::: THE DATA

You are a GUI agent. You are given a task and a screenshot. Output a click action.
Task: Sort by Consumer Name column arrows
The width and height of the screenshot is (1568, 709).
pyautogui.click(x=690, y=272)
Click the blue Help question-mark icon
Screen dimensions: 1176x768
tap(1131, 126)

::::::

WHAT IS BEING ASKED:
All of the lines above must be returned exactly as they stand.

ANSWER AREA:
You are a GUI agent. You are given a task and a screenshot. Output a click action.
Task: Sort by Consumer Name column arrows
The width and height of the screenshot is (1568, 709).
pyautogui.click(x=690, y=272)
Click the blue Help question-mark icon
Screen dimensions: 1176x768
tap(1131, 126)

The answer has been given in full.